I've pointed out that the experimental protocols and the peer-reviewed
status of the primary publications on which this scientific consensus
is based, along with the fact that the scientific theories
incorporating special relativity are used all the time in day-to-day
technology, give reasonable grounds for accepting that while the
consensus might not be correct, it is not a result of self-deception
or inadequate testing (which many here think belief in dowsing might
be).
I don't see the difference. They see what they want to see.
Why don't you read the reports? If you can credibly interpret the
results differently you will become as famous as Einstein!
What should I do, come to visit you with a a large weighing scales,
and run around the pan at half the speed of light carrying a clock?
Explain what's going on.
I did explain it.
The observation that needs explanation is that when you measure the
speed of light, the answer you get is always the same, i.e. it is
independent of your speed relative to the light source. (By contrast,
if the source was emitting bullets rather than light, their measured
speed as you moved towards it would be greater, and as you moved away
from it would be less.)
There are two viable explanations (a third possibility involving
aether-dragging by massive objects such as the Earth was ruled out by
other experiments and observations). One is aether theory, which goes
approximately as follows:
All physical systems consist of vibrations in a matrix known as the
aether (a region of aether without vibrations is just ordinary vacuum).
Systems of vibrations become shorter, and time as measured by them
slows down, when they are moving through the aether. The mathematics
of this was worked out by Lorentz and Poincare, and it turns out that
the aether is undetectable (due to certain effects cancelling out
before they can be measured), and measured effects are as predicted (or
postdicted, because this theory came first) by special relativity.
If you want a dynamic explanation of how it works, you have a chance
with this model, because if all matter is ultimately composed of
massless particles (i.e. some basic types of aether vibrations) moving
to and fro at lightspeed, the shortening and time slowing effects are
actually comprehensible.
However, aether theory has been superseded by special relativity, which
does not have any dynamic explanations.
Einstein's theory of special relativity says that there is no preferred
reference frame, i.e. physics as observed by any observer who is in
inertial motion (i.e. moving in a straight line without being
accelerated) is identical. It further states that physics as so
defined includes electrodynamics; or, equivalently, that the observed
speed of light is a universal constant.
So the cancellation of measurable effects from motion relative to the
aether (as calculated by Lorentz and Poincare) is replaced by a
symmetry principle (the so-called Principle of Relativity which states
that there is no preferred inertial reference frame). And a universal
constant is added, but no explanation is proposed for it. However it
can be seen that it takes the place of the speed of fundamental
vibrations in the aether which could be used to give a dynamic
explanations of how things work in an aether-based theory.

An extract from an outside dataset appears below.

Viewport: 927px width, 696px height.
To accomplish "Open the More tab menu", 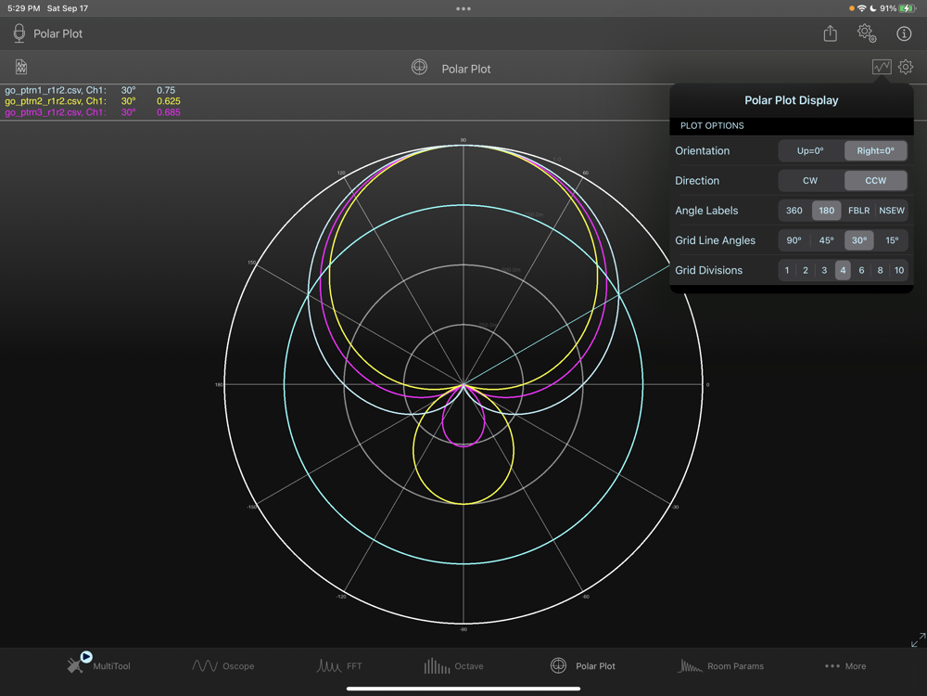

At this point you may be wondering why special relativity was
considered an improvement! It could be argued that it's mathematically
simpler, but that doesn't really wash because you could still derive it
from aether theory and use it when you wanted to do maths referring
only to measurements. The main reason it won out is probably because
quantum theory became so successful. Quantum theory asserts (and
experiments back it up) that nothing exists unless it's measured. If
you can't measure your speed relative to the aether, then you don't
have one, or if you prefer you are in a superposition of all possible
speeds. Physics became more dependent on principles and symmetries,
more dependent on abstract math and less interested in mechanisms. Too
much so, in fact, but the tide will doubtless turn somewhat. [A second
reason it won out is that the mechanical behaviour of the aether is
extrordinarily linear, irrespective of vibration type and intensity.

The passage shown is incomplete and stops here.